As I've said before great documentaries are one of the cornerstones of our home educating life. I like to think of them as the brain food kind of screen time. 

When I look for documentaries I try to identify what aspects of the period or history in general the kids are interested in. For example, on the Romans Noah is fascinated by their military power and strategies so documentaries on the life of a roman soldier were a must. 

Replica of the golden mask of Tutankhamun in the Egyptian Museum


Sometimes I think more about what kind of historical inquiry might interest them. So this documentary about Tutankhamen kept both older children interested because it was organised like a crime investigation. And of course it featured Dallas Campbell who's fast becoming one of our favourite documentary presenters.

Being British I tend to use BBC documentaries. They're always great visually, feature eminent scientists and other experts and have very high production values. I do my research online and we often use YouTube to watch shows. 

Another route to go down is exploring historical themes through film and story. Asking the question how have people interpreted Cleopatra (or other historical figures or peoples) over time is an interesting and valid one. We've looked at texts and films to do this.



This category covers a lot. From model making through dress up and accessory making it also includes producing beautiful visual art to accompany written reports and making things out of Lego.

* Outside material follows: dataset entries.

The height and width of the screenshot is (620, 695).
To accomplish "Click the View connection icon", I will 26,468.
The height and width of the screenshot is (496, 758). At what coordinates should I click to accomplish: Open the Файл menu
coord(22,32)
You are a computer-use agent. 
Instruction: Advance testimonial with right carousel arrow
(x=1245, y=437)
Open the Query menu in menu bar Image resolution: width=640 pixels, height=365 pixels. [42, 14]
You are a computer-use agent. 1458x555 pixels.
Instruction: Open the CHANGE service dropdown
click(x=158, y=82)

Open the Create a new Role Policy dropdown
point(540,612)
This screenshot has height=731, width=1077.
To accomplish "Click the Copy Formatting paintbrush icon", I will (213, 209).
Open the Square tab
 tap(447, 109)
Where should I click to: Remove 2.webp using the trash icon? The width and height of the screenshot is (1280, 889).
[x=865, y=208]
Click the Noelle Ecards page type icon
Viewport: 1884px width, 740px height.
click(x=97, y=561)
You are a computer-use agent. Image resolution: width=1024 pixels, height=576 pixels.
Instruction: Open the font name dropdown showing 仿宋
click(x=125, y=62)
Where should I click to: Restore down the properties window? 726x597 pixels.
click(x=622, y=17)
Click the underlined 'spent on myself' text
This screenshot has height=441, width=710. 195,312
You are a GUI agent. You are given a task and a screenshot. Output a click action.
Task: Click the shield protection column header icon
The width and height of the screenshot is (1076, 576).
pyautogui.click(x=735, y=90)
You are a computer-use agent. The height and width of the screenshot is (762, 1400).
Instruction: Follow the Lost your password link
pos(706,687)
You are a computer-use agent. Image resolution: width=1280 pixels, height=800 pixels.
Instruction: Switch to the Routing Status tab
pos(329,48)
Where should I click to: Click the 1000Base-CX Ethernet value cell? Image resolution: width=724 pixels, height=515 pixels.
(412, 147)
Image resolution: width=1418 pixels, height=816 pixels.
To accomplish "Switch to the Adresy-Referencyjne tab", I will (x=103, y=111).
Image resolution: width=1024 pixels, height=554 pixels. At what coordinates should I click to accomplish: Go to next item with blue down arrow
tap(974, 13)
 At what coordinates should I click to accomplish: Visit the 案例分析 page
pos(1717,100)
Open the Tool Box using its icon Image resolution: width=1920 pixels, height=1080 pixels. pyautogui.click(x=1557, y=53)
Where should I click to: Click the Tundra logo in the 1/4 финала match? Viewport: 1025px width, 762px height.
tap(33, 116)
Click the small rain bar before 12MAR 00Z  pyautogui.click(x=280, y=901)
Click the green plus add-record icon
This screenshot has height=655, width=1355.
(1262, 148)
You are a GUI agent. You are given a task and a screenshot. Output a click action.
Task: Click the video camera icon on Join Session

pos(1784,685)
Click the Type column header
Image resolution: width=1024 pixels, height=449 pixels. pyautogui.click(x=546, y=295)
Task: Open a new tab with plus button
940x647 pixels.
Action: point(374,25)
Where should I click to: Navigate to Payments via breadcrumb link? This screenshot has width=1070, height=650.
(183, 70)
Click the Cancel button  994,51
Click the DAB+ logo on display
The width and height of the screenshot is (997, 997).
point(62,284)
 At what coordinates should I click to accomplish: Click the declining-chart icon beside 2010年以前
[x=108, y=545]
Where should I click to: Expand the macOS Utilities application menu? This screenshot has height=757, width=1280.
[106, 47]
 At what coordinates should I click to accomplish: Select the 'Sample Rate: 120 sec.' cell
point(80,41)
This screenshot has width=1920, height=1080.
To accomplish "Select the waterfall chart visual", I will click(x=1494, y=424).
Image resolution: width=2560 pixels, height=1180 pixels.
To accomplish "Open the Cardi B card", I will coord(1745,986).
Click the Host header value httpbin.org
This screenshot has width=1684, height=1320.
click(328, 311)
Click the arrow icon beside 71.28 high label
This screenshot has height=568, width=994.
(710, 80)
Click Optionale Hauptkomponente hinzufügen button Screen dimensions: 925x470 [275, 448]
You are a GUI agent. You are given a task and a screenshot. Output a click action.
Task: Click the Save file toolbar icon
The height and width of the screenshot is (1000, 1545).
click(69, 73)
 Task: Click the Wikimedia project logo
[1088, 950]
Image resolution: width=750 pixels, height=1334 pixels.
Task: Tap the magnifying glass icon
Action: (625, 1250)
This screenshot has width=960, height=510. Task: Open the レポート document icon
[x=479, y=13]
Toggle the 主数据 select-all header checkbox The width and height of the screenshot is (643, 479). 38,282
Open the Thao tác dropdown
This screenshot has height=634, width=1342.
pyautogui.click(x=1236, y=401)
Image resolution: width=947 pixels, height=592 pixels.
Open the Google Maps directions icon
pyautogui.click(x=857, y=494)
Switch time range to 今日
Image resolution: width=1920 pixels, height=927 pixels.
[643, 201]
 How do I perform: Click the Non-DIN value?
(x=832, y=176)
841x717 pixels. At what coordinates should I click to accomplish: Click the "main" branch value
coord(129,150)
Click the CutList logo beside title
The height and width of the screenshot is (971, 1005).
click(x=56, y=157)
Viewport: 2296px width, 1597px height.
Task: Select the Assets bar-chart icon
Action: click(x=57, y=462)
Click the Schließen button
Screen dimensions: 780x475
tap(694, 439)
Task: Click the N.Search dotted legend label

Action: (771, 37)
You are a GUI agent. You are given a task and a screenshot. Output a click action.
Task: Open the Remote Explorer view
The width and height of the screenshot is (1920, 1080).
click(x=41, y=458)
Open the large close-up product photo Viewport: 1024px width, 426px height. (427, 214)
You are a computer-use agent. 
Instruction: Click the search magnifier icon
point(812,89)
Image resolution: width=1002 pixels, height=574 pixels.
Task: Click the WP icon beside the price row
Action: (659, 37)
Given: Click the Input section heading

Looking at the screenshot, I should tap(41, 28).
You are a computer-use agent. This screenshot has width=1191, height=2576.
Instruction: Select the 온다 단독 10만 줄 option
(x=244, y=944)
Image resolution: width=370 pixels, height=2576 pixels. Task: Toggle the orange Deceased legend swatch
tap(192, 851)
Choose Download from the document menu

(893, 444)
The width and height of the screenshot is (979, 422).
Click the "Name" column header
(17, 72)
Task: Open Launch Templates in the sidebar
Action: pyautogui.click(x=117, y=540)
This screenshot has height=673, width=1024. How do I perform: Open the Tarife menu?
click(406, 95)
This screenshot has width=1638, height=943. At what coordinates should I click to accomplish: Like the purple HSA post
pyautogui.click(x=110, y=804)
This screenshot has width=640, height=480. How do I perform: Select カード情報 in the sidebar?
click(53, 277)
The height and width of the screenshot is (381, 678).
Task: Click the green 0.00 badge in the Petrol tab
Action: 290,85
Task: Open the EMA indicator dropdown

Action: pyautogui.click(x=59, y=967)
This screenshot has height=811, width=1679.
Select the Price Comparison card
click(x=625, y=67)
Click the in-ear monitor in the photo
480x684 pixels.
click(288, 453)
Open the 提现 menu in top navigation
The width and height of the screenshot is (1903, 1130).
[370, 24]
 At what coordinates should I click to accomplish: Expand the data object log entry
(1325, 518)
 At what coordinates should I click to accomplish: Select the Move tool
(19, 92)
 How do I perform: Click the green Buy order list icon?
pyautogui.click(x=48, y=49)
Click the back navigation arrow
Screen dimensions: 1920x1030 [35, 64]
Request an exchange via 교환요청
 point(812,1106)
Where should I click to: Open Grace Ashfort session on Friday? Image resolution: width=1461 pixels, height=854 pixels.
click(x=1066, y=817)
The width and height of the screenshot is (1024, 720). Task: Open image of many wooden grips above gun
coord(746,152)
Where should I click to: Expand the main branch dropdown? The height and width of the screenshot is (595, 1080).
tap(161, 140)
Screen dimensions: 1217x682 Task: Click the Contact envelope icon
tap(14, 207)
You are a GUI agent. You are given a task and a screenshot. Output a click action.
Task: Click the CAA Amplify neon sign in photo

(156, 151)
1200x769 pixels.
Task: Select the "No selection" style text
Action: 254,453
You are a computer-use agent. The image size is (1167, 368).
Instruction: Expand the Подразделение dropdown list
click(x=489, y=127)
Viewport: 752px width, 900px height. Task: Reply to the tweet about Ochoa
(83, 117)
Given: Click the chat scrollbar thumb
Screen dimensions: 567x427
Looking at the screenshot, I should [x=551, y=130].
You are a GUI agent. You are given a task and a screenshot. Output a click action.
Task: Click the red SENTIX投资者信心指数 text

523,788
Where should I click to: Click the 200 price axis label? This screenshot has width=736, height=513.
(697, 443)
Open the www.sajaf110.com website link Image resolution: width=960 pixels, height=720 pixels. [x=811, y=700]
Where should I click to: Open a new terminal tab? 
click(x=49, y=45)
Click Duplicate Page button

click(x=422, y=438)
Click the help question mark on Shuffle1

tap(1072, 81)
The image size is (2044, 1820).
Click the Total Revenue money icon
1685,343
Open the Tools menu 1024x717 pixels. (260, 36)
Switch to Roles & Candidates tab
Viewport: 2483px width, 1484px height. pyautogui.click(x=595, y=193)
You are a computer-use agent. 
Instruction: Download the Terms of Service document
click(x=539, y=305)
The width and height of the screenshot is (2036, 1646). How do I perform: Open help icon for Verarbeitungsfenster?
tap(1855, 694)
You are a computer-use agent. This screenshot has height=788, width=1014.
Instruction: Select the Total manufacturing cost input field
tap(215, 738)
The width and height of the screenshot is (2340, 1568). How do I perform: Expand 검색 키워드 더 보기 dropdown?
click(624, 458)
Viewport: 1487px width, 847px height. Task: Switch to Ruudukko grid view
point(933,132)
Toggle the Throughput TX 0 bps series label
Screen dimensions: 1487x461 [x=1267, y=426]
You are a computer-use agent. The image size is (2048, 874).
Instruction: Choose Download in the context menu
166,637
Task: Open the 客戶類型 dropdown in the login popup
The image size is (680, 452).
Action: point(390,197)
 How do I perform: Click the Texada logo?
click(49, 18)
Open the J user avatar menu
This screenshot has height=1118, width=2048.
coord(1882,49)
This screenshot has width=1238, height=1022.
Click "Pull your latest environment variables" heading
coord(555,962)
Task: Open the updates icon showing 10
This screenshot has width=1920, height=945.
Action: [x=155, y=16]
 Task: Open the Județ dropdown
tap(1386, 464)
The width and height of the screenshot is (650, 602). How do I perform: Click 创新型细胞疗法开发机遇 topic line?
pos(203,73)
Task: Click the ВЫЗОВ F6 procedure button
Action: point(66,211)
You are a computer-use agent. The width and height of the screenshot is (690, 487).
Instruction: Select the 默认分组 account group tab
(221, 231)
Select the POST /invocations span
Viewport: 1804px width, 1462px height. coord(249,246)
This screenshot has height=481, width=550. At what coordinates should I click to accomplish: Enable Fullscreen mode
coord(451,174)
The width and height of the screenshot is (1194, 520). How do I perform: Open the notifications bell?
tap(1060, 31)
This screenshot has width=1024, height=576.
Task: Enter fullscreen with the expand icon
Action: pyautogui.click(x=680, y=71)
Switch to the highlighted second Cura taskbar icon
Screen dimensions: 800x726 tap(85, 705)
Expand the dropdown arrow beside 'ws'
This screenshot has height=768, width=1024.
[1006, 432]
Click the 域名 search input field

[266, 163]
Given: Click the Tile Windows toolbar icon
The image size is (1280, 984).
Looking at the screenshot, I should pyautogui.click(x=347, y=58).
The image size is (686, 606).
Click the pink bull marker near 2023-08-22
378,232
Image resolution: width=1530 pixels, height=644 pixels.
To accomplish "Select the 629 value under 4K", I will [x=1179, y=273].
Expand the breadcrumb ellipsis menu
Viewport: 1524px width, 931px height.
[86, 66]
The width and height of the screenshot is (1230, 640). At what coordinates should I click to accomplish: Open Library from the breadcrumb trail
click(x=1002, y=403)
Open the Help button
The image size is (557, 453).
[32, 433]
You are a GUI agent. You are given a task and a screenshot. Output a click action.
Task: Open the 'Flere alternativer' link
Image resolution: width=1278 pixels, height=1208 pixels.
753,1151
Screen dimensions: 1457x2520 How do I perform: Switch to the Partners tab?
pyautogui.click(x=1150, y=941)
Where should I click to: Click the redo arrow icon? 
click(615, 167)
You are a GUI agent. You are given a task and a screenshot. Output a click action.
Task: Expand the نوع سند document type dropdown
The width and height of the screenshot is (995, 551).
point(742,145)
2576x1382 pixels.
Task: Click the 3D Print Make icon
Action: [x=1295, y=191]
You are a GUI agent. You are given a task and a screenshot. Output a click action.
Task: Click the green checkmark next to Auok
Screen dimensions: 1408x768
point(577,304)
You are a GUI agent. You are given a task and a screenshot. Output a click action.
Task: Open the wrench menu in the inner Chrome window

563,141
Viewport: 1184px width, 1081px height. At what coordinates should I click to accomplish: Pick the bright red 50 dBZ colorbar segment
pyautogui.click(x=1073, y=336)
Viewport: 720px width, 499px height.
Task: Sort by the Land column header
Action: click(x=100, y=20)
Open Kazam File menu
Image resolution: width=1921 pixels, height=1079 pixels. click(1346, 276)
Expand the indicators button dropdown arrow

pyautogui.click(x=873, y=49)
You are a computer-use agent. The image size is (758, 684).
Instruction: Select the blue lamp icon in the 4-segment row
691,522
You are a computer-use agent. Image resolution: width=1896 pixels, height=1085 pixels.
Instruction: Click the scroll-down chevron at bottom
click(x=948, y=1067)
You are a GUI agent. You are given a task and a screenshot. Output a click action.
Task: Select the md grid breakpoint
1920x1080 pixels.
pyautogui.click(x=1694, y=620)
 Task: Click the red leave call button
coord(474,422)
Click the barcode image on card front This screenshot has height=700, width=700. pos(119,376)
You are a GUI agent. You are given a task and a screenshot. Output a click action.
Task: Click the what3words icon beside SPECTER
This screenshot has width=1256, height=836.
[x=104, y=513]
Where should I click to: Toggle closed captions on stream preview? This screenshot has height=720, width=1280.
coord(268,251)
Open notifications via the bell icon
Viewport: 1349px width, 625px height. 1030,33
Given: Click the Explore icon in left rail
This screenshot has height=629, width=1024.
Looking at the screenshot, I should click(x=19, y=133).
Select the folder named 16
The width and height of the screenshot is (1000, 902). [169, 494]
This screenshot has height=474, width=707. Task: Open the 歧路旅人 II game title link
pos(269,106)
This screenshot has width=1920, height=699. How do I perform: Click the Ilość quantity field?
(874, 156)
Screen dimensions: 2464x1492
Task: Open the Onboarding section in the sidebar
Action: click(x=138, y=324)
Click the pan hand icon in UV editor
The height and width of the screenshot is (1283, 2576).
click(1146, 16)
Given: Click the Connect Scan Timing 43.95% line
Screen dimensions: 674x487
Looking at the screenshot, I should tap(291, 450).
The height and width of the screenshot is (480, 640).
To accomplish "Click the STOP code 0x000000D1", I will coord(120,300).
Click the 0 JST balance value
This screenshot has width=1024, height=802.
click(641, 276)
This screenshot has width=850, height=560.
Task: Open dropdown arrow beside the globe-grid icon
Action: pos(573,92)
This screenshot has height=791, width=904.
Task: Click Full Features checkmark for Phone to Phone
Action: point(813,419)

Yes Lego. Noah (8) is currently what I like to call Lego obsessed. He lives, breathes and sleeps Lego. If I could see into his dreams I'm sure they'd be in Lego. So what's a home educating mum to do but use Lego to learn of course!

Let's take the example of the 7 Wonders and see how Lego got involved. As the kids were already interested in the 7 Wonders and we're studying Antiquity I decided to study them in more detail. I hoped they would help us learn a bit about the great civilisations that built them and inspire the kid's interest. I wasn't disappointed. 

First we watched this documentary. Although quite long all the children (including Lotta 5) found it fascinating. I asked the children how they'd like to record what they'd been learning. Noah and Lotta were both stumped (more about Maya further down). They had no desire to write or draw anything. What about Lego? I asked. They were enchanted. Both went on to construct pyramids.

These were quickly followed up by Zeus' Temple at Olympia and the Temple at Ephesus. Not only did these projects get them thinking about the monuments architecture, how do you build a pyramid? How do you get columns to hold up a roof? They also kept the conversation going about the wonders and what building them meant for their civilisations. We discussed questions such as why did they build them? What did they symbolise? What did building them do for their society? 

Maya didn't choose Lego to express herself, though she wasn't above helping out or making suggestions. Instead she chose to draw each of the 7 Wonders and write something brief about each one. This provided a great opportunity to discuss perspective and architectural drawing. To explore how to represent buildings and space on paper. 

Final Thoughts


Finding fun educational history activities is really about what's at the centre of all our homeschooling. Discovering what our children are interested in and facilitating their learning about it in every way possible.  

As I learnt earlier in the week there's no point trying to teach how Rome was founded to an 8 year old who wants to reenact the D-day Landings! It's more productive to harness his current interest and see where it takes us. 

Maya who's older is much more able to apply herself to learning about whatever I've decided is on the agenda. It remains essential however to bring things to life and make them fun and rewarding for her to study. That might be as simple as getting her books about mummification for her Egyptian studies and letting that be the central part of her report writing. Or it might be as complicated as sewing her her very own medieval dress (coming soon...).

*We actually prefer the French version as it has more information.